TEXT TO READ:
* begin *

11 Money-Smart Steps All Grads Should Take

Now is the time to get taxes, insurance, and other grown-up items in order.


Graduation season is upon us, and now is the time for soon-to-be and recent graduates to start thinking about what their futures hold. Graduating can be a scary and confusing time for young adults who aren’t quite sure how to make the transition from college life to the real world, but here are eleven tips to help make the transition a little easier.

[In Pictures: 10 Smart Ways to Improve Your Budget.]

1. Get Educated About Taxes

The government is going to take money out of your paycheck, so you might as well learn about the different types of taxes, brackets, and deductions. By educating yourself about taxes, you can learn where your money is going and how to better shelter your income, ultimately keeping more money in your bank accounts.

* end *

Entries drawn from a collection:

* begin *

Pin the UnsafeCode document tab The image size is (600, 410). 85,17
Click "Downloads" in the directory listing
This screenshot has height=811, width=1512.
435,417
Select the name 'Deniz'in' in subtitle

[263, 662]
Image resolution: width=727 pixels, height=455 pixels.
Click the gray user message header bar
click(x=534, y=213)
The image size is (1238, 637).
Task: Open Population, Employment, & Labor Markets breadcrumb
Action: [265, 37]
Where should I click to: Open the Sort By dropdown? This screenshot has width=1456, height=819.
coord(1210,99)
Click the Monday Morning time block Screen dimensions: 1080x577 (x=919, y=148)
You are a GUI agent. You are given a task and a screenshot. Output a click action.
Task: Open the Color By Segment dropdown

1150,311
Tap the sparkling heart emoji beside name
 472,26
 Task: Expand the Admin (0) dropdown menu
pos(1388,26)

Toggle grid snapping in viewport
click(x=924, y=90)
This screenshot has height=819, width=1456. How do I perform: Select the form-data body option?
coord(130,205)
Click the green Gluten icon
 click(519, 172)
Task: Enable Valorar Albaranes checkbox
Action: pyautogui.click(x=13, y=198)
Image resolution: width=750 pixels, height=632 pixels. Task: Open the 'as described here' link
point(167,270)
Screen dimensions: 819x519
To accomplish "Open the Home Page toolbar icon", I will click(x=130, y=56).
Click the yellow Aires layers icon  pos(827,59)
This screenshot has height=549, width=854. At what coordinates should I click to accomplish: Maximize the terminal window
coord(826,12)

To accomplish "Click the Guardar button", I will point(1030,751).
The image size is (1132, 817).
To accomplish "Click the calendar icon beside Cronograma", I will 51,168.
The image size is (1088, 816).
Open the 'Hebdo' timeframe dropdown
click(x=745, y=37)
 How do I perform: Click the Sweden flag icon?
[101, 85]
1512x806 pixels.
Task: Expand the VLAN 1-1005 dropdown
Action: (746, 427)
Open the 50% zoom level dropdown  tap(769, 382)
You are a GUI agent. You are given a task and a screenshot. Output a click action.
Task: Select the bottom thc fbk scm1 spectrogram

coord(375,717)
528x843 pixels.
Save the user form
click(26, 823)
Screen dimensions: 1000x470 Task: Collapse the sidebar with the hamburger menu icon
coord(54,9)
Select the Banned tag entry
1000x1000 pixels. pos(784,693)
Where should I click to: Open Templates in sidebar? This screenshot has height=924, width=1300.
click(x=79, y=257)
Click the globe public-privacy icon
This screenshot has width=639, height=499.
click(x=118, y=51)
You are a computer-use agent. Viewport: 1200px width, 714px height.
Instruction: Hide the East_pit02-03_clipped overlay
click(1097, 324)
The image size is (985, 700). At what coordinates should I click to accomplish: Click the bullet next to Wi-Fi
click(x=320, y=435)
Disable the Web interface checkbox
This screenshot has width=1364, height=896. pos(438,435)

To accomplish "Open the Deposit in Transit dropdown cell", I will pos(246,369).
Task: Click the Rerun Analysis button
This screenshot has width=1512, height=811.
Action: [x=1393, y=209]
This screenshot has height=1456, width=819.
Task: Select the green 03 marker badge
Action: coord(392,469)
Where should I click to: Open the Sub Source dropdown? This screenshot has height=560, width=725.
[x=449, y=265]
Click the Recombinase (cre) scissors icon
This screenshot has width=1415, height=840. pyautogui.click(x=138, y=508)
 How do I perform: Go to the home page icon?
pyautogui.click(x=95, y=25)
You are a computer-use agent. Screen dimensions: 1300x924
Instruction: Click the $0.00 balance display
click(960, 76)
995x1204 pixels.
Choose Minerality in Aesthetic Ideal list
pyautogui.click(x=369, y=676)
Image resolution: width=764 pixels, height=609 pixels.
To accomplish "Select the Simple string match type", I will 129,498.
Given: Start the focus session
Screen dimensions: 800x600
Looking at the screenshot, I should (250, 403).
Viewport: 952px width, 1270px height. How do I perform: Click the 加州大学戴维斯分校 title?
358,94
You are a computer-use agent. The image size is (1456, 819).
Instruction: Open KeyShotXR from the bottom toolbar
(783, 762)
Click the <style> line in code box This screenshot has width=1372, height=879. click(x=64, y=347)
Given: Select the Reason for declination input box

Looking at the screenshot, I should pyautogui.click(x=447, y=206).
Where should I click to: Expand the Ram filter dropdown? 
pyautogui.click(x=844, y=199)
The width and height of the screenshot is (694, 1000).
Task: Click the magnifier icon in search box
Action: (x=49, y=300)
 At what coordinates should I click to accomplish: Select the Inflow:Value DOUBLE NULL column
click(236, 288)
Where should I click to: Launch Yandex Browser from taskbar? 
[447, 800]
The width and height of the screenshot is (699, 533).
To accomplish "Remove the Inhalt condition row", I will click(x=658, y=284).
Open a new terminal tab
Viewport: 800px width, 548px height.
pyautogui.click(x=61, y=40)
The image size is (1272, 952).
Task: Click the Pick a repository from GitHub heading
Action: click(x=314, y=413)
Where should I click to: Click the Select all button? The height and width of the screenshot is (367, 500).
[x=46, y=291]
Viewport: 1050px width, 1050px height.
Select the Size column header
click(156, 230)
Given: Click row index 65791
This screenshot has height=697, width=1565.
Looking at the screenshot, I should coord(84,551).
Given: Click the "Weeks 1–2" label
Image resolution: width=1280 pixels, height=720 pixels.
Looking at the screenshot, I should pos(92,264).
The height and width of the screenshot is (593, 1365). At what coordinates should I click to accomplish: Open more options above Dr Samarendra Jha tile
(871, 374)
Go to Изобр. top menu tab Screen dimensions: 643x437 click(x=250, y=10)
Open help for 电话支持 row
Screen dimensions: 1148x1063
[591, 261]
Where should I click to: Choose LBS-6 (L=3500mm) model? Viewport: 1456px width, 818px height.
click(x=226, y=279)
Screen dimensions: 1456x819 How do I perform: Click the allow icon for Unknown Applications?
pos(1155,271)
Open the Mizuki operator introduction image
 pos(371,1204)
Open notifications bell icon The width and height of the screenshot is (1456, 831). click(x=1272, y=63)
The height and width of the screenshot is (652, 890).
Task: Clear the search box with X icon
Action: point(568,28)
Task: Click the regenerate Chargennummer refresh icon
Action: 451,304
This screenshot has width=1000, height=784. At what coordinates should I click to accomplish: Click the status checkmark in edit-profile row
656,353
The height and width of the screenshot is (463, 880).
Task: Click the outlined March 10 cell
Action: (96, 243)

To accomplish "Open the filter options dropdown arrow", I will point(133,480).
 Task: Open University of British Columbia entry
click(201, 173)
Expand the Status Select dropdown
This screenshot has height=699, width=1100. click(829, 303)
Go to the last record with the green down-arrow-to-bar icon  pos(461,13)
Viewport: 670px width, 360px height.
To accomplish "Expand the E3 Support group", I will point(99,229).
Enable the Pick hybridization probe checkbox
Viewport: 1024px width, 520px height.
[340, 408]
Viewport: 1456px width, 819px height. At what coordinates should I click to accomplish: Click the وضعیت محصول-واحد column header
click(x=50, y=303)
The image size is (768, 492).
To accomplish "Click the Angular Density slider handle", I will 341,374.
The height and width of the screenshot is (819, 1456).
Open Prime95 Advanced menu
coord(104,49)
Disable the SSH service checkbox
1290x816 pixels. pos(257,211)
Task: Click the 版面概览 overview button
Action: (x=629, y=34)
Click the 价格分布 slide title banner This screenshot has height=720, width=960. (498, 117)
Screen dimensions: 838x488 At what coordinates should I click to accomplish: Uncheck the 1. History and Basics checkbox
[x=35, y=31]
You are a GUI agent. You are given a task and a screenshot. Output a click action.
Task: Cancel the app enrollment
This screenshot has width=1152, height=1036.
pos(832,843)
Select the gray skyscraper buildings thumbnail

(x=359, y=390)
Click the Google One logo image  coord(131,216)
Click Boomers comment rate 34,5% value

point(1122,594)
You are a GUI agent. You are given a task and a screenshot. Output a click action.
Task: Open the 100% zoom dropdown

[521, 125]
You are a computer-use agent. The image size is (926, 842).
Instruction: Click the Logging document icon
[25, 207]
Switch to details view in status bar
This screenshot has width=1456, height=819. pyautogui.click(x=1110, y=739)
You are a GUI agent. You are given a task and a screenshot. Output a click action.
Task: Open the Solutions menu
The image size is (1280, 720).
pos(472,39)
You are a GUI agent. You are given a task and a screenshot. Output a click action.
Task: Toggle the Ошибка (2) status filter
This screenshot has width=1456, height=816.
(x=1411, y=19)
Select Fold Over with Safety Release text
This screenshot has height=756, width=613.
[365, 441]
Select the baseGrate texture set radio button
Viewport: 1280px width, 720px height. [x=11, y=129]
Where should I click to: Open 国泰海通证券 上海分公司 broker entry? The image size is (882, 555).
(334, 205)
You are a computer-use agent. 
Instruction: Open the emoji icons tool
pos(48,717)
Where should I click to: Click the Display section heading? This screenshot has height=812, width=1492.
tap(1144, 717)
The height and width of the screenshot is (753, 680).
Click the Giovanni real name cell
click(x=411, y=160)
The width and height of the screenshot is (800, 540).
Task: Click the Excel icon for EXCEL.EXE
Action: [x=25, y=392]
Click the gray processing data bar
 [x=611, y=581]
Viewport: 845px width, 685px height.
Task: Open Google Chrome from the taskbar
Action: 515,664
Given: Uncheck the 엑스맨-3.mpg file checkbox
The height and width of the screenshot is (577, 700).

* end *

REQUIREMENTS:
1. State how many lines of the records contain the word "Enable", counting only matches in the same case, and give the number alone.
2. Continue the article on money-smart steps for graduates from the point at which it stops.

ANSWERS BELOW:
1. 2

2.
2. Be Careful With Credit Cards

If you have credit cards, don’t overuse them, no matter how tempting it is. Only spend money you have and be sure to pay off your balance in full each month. If you aren’t capable of exercising restraint when it comes to credit cards, use a debit card or only pay for things with cash. Also, check your credit score on a regular basis to make sure it’s accurate. (See also: Student’s Guide to Credit Cards Use)

3. Sign Up For LinkedIn

LinkedIn is like Facebook for professionals. It enables you to connect with your personal and professional contacts, showcase your resume, and make new connections that can ultimately help you find a job. Take the time to fully fill out your profile so you can be more marketable to potential employers.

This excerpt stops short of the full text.